Exercise requirements: Go through the entries below and print, exactly, the lines starting at the one with "HYROX Area (63, 1294)" and ending at the one with "Extras (37, 776)", keeping both ends and no others.

........

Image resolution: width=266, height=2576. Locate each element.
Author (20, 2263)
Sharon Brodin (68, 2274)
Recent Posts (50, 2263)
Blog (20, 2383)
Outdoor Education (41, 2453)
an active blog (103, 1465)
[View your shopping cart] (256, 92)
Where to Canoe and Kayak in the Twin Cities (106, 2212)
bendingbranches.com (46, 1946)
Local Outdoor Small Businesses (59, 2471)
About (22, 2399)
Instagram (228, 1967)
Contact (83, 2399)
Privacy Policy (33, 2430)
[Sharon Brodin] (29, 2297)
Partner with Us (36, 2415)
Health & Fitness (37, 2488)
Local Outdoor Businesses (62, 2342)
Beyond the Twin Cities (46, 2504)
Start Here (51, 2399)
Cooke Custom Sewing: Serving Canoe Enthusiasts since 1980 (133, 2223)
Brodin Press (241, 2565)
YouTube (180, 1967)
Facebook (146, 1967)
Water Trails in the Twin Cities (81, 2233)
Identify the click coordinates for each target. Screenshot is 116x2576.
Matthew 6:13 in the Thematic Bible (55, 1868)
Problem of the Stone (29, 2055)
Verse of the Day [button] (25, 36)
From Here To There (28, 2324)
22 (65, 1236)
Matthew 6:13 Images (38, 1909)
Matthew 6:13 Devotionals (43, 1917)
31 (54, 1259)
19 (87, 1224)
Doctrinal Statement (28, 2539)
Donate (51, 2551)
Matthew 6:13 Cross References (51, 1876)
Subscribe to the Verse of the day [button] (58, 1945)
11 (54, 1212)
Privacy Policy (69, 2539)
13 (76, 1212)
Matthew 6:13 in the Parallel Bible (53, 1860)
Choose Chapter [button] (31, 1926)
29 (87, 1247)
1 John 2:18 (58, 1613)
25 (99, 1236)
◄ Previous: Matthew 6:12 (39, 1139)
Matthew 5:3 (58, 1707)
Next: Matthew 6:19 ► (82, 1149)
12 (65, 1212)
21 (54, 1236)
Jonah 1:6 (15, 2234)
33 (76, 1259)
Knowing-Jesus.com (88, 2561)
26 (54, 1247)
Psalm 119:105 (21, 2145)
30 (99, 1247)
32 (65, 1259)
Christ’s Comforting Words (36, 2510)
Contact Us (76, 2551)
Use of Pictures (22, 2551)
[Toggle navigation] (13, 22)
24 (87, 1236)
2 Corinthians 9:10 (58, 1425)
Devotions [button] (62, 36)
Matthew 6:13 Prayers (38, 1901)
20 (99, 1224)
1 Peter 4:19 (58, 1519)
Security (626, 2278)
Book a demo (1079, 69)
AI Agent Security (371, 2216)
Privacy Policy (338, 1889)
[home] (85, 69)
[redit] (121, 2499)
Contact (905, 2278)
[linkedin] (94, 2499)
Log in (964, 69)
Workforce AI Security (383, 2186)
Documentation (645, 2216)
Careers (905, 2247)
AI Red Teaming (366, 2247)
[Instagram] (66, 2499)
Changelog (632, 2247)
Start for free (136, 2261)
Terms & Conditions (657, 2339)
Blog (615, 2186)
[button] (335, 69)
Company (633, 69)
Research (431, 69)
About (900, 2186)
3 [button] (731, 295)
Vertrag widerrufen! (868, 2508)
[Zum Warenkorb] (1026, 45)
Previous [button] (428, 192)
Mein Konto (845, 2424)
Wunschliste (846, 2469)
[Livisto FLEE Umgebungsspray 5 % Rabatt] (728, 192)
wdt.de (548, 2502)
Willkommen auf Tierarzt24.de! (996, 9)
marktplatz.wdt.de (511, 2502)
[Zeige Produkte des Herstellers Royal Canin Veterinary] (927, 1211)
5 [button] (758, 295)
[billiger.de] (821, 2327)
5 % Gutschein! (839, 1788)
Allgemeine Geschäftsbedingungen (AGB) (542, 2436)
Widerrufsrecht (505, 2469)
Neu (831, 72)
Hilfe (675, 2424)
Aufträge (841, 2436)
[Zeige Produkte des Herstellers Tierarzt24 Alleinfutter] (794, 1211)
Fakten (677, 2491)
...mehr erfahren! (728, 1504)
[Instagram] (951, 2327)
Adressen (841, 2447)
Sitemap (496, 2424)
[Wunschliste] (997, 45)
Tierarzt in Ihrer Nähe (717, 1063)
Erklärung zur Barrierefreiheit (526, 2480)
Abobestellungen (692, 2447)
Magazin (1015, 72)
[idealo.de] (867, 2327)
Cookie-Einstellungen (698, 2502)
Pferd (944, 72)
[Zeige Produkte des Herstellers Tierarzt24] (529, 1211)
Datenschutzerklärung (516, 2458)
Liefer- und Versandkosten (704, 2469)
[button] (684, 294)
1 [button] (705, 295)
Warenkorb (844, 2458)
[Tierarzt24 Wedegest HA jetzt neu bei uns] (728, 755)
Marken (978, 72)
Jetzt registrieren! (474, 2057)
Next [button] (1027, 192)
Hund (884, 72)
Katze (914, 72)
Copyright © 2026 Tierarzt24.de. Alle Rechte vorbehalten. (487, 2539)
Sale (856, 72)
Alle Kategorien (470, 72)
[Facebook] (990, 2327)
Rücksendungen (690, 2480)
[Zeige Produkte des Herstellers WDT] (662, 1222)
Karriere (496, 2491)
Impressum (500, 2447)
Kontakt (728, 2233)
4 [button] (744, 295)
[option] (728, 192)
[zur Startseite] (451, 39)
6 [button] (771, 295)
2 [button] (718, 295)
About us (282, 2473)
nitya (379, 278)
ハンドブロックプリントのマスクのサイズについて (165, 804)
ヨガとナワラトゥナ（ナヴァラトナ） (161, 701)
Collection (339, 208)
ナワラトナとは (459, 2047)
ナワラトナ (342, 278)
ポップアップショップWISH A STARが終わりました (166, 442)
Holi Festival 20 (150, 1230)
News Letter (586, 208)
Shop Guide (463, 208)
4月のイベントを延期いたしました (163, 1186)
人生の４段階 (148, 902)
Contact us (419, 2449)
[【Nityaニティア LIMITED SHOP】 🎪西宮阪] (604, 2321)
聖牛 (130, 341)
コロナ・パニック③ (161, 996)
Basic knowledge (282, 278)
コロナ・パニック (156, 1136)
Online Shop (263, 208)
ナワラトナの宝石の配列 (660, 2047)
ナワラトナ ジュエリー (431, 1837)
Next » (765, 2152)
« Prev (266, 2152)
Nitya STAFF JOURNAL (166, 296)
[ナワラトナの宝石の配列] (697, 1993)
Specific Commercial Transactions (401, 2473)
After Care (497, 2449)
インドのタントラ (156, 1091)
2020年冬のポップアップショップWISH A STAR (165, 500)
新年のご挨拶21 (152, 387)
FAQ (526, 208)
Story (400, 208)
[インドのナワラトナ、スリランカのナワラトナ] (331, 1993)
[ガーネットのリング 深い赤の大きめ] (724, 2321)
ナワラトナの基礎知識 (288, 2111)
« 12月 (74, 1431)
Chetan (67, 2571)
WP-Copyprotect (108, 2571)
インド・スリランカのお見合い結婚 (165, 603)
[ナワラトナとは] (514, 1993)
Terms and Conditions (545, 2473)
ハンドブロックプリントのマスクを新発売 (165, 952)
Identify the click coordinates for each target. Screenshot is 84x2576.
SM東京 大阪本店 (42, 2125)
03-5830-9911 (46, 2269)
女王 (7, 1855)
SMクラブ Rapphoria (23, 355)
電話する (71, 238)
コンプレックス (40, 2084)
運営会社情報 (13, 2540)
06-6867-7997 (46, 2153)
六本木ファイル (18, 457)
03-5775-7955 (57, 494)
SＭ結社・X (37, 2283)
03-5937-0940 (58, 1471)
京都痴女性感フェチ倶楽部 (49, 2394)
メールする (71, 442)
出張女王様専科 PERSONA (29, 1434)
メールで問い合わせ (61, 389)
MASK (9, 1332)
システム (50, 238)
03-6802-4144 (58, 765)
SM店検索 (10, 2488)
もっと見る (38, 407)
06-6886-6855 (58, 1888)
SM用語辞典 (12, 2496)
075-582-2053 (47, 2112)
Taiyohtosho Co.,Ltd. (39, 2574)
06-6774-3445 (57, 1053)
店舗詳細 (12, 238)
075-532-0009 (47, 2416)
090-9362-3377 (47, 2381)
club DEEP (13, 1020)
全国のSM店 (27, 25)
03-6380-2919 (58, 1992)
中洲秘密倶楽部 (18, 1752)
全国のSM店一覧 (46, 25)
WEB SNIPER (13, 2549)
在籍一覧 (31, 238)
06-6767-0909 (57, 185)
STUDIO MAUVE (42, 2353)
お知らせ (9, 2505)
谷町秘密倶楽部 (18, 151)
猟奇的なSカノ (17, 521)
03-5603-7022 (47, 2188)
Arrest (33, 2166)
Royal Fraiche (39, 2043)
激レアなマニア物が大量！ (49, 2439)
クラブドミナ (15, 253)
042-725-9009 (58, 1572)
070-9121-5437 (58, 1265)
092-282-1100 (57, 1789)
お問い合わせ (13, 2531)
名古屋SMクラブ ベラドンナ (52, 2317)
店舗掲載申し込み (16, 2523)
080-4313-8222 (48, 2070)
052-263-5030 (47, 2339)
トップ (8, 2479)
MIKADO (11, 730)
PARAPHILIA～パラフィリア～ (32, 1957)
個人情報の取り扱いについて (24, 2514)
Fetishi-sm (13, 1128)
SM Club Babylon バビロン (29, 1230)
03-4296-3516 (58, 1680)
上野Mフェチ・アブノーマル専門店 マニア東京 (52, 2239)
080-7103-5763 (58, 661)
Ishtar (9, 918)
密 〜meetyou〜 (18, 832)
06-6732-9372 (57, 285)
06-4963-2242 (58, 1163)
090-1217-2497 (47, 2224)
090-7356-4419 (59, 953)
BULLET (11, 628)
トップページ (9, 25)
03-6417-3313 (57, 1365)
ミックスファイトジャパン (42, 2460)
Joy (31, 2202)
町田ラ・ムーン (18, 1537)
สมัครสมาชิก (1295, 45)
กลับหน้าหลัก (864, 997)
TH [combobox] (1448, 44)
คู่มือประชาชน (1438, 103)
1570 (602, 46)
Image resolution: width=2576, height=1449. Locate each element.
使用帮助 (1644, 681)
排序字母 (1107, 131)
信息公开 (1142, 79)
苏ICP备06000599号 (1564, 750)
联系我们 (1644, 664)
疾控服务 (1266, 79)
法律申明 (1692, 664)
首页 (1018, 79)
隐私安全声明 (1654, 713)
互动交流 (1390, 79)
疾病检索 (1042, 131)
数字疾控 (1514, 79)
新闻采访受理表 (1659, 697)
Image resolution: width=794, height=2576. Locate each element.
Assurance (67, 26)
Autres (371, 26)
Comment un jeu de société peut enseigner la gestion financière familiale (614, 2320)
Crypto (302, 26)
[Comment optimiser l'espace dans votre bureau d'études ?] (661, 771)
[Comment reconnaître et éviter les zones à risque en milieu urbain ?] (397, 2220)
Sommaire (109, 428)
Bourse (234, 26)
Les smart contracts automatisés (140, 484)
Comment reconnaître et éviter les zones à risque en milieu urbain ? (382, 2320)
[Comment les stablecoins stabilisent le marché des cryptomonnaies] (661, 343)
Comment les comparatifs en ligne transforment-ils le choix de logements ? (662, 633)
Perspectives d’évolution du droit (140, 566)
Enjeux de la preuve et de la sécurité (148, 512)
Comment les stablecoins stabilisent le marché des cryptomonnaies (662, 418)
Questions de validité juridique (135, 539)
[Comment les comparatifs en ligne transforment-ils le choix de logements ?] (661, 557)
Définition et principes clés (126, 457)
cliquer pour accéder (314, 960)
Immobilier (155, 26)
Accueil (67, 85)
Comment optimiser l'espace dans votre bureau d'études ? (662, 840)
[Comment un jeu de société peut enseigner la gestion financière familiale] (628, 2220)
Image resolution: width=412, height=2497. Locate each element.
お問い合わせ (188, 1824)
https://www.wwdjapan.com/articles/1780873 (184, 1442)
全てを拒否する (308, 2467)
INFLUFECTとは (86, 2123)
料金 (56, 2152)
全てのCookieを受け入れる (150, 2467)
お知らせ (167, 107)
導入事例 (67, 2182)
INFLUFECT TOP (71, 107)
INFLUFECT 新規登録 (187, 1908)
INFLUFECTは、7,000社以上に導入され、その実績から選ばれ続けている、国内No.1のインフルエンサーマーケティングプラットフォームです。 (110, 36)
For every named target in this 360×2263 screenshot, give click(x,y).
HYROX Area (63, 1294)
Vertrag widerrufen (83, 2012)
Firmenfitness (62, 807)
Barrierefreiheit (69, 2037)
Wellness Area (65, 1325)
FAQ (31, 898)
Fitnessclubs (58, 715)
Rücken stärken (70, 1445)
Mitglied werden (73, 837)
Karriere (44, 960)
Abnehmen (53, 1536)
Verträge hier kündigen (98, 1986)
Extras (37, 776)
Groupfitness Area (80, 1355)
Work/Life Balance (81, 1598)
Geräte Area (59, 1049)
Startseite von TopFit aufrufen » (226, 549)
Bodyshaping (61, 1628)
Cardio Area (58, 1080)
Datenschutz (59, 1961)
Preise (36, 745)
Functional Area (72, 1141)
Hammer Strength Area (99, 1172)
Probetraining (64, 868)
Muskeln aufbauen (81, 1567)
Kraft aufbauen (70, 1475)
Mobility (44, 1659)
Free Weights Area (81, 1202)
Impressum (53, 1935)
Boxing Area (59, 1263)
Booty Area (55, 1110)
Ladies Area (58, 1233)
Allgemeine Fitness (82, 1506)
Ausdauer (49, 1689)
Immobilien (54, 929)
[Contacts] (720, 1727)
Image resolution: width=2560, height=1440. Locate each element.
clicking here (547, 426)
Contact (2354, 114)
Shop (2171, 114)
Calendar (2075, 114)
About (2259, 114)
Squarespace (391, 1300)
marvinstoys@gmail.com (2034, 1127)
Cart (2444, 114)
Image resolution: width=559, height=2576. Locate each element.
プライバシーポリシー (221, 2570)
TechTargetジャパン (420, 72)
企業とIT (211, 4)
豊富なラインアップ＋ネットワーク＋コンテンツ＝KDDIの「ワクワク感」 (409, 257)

........

Written answer:
HYROX Area (63, 1294)
Vertrag widerrufen (83, 2012)
Firmenfitness (62, 807)
Barrierefreiheit (69, 2037)
Wellness Area (65, 1325)
FAQ (31, 898)
Fitnessclubs (58, 715)
Rücken stärken (70, 1445)
Mitglied werden (73, 837)
Karriere (44, 960)
Abnehmen (53, 1536)
Verträge hier kündigen (98, 1986)
Extras (37, 776)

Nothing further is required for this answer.